Copy out every line below, from the one containing "Click the 0.6%/1.0M context usage indicator" down through the one containing "point(229,163)", with nothing changed.

-------- AVAILABLE DATA

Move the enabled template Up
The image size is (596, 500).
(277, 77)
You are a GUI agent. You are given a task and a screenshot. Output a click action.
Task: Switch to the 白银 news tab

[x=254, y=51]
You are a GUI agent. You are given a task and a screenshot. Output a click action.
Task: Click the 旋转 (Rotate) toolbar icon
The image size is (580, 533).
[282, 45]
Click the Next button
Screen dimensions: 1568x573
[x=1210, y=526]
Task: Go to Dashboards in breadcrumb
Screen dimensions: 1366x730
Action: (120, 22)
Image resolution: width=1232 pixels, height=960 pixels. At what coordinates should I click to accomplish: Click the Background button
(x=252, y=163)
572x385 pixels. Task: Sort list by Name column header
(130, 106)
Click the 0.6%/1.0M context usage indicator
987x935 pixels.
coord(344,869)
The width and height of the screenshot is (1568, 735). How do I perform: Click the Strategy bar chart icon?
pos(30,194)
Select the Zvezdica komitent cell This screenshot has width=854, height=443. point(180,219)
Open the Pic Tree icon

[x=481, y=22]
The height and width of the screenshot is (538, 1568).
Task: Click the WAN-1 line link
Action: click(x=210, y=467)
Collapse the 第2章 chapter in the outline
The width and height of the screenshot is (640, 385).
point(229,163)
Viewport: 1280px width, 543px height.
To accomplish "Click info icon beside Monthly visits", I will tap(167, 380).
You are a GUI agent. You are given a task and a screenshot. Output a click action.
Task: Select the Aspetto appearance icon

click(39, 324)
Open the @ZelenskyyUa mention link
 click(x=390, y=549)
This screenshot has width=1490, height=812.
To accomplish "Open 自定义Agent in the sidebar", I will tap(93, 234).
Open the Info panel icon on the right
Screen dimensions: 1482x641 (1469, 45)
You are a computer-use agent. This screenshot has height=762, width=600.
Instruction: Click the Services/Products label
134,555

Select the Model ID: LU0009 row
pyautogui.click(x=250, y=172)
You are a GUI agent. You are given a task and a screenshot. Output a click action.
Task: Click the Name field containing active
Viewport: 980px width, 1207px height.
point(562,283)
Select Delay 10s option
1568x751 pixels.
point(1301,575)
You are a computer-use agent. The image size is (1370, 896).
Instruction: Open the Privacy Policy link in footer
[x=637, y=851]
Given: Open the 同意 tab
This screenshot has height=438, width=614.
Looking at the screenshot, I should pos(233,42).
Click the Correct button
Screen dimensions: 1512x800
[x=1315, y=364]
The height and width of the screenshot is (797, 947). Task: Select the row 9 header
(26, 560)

----------------

- [ANSWER TO THIS TASK]:
Click the 0.6%/1.0M context usage indicator
987x935 pixels.
coord(344,869)
The width and height of the screenshot is (1568, 735). How do I perform: Click the Strategy bar chart icon?
pos(30,194)
Select the Zvezdica komitent cell This screenshot has width=854, height=443. point(180,219)
Open the Pic Tree icon

[x=481, y=22]
The height and width of the screenshot is (538, 1568).
Task: Click the WAN-1 line link
Action: click(x=210, y=467)
Collapse the 第2章 chapter in the outline
The width and height of the screenshot is (640, 385).
point(229,163)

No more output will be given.